Ribeirão Preto - A 2ª Vara do Trabalho de Franca (SP) concedeu liminar favorável ao Ministério Público do Trabalho, determinando o bloqueio de ativos financeiros no limite de R$ 300 mil, bem como o bloqueio e indisponibilidade de veículos e imóveis de dois acusados de praticar tráfico internacional de pessoas e manter trabalhadores transexuais em regime de servidão por dívida. Os recursos vão ser usados no pagamento de rescisão indireta de contrato de trabalho. A decisão também autoriza expressamente o ingresso dos trabalhadores no programa de seguro-desemprego, independente de anotação do contrato em carteira de trabalho. Ao todo, 13 pessoas foram beneficiadas.
A decisão da juíza Eliana dos Santos Alves Nogueira atende aos pedidos feitos, em ação civil pública, pela procuradora Regina Duarte da Silva, do MPT, em Ribeirão Preto. Os réus, que estão sob a custódia do Estado, têm 10 dias para apresentar defesa, a partir da intimação. Eles foram presos durante a operação Fada Madrinha, realizada no útlimo dia 9 de agosto. A ação resultou no cumprimento de três mandados de prisão preventiva e oito de busca e apreensão, nos municípios de Franca, São Paulo, Aparecida de Goiânia, Goiânia, Jataí, Rio Verde e Leopoldina. Os aliciadores investigados pelo MPT, Ministério Público Federal e Polícia Federal, traficaram dezenas de transexuais para a Itália, além de submetê-los à servidão por dívidas, configurando redução de pessoas a condições análogas à escravidão.

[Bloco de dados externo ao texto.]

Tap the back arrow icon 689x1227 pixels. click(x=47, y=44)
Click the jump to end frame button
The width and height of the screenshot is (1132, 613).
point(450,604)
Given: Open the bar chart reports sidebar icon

Para habilitar o benefício do seguro-desemprego, os trabalhadores devem apresentar a cópia da decisão, que funcionará como alvará judicial.
As investigações que levaram à operação Fada Madrinha revelaram que as vítimas, todas transexuais, eram aliciadas pelas redes sociais mediante promessas de transformação corporal para a participação em concursos de beleza. Nessas cirurgias, eram utilizadas próteses mamárias reaproveitadas ou de baixíssima qualidade. Os investigados aplicavam silicone industrial nas nádegas, pernas e rosto das vítimas, produto utilizado para lubrificar maquinário e motores, proibido pela Anvisa devido ao seu alto grau de nocividade à saúde humana.

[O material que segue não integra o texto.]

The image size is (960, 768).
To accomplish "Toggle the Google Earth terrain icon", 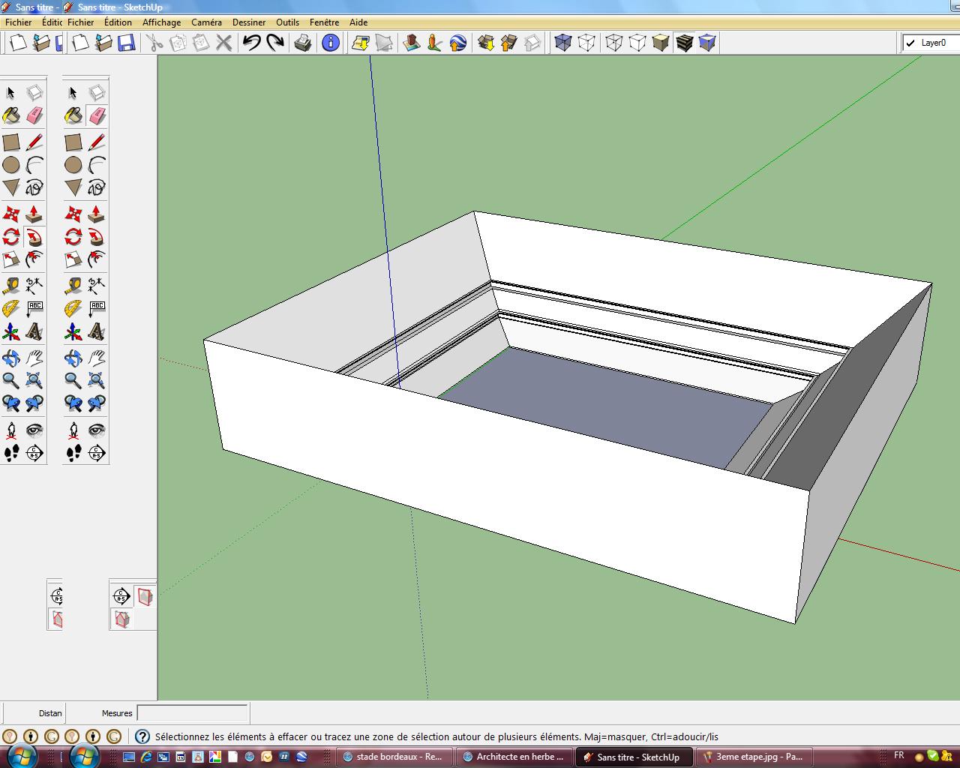I will [x=383, y=43].
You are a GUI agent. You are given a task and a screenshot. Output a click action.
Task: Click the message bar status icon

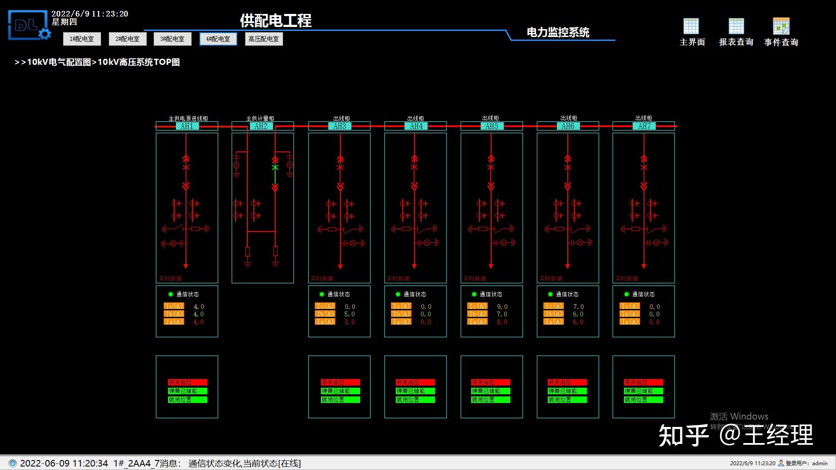pos(13,463)
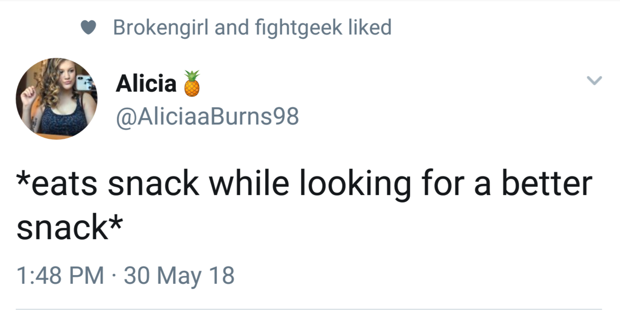Open Alicia's round profile picture

(57, 99)
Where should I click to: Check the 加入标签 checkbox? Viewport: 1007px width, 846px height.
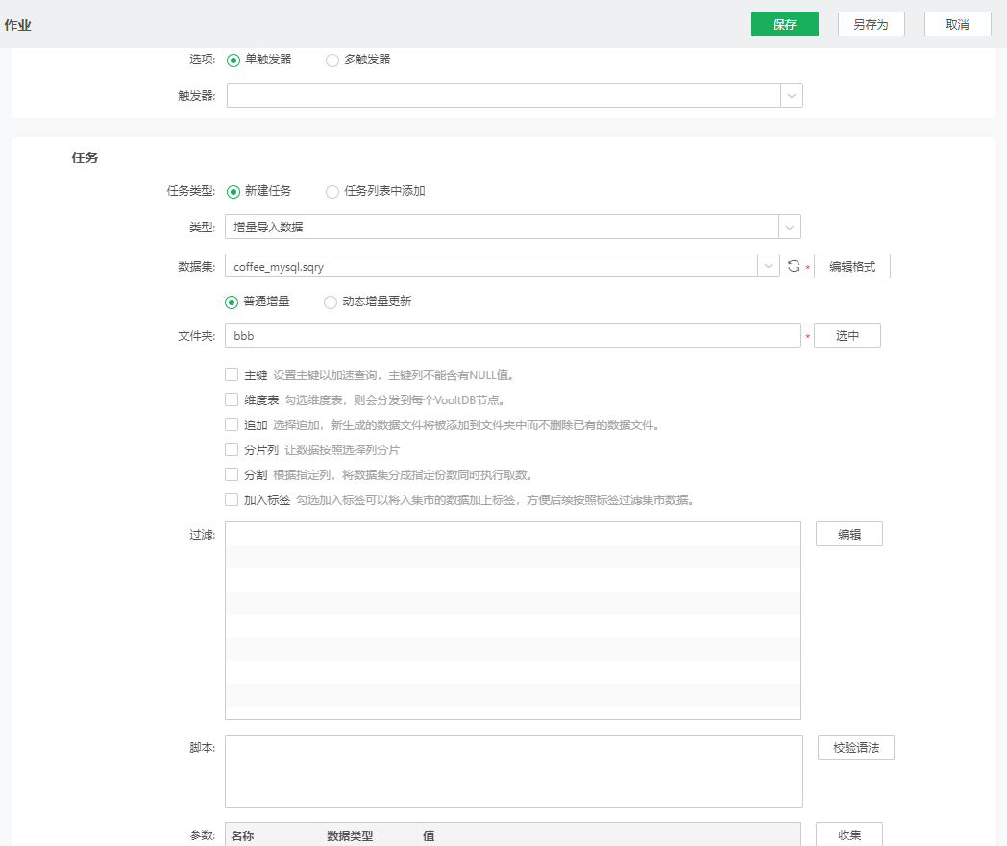coord(230,498)
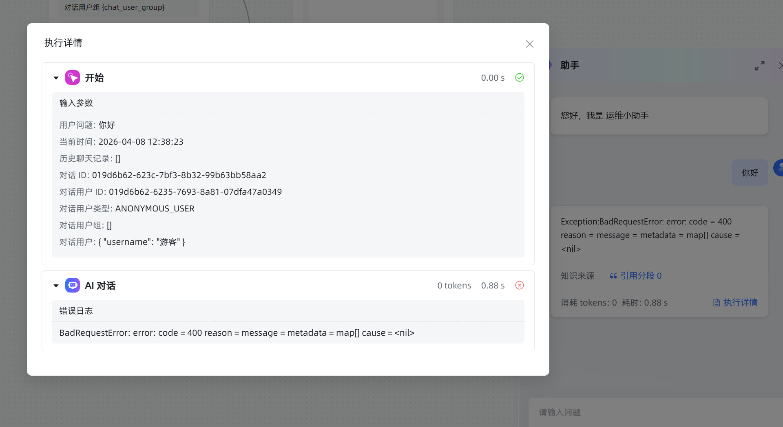Click the quote icon beside 引用分段
The image size is (783, 427).
click(613, 276)
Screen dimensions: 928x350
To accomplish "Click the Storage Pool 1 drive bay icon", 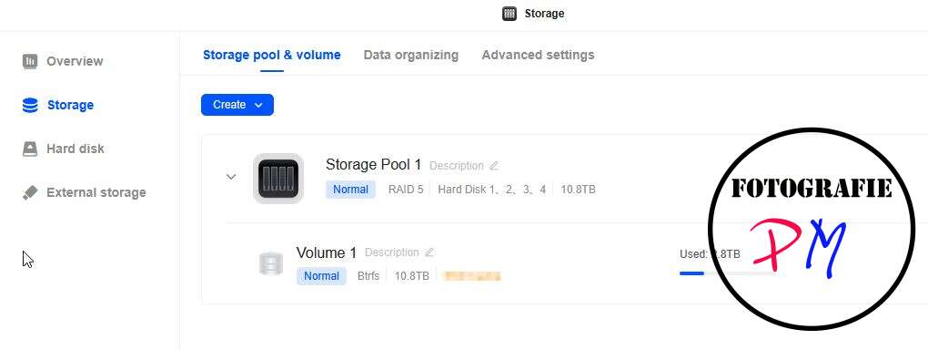I will pos(278,178).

Os preços cobrados pelas intervenções estéticas eram superfaturados, de modo a impor às vítimas dívidas altíssimas. Como forma de pagar pelo sonho da transformação corporal, os transexuais aceitavam realizar programas de natureza sexual nas ruas da cidade, nas casas onde ficavam hospedados junto com os aliciadores e em motéis, a qualquer hora do dia. Os investigados cobravam diária de R$ 170, sendo R$ 70 para hospedagem e alimentação, R$ 50 para aquisição de roupas, perucas, sapatos e outros acessórios – também fornecidos exclusivamente pelos aliciadores, e R$ 50 da chamada “poupança da transição”, para financiar os procedimentos estéticos.
Algumas vítimas eram enviadas para a Itália com outra falsa promessa: ganhar dinheiro fácil e ser uma estrela de concursos internacionais de beleza. Na verdade, elas já saíam do Brasil com dívidas e obrigadas a pagar os custos de ida e de estadia no país. Os transexuais explorados não tinham como voltar ao Brasil e eram novamente submetidos à exploração sexual. As investigações continuam em andamento.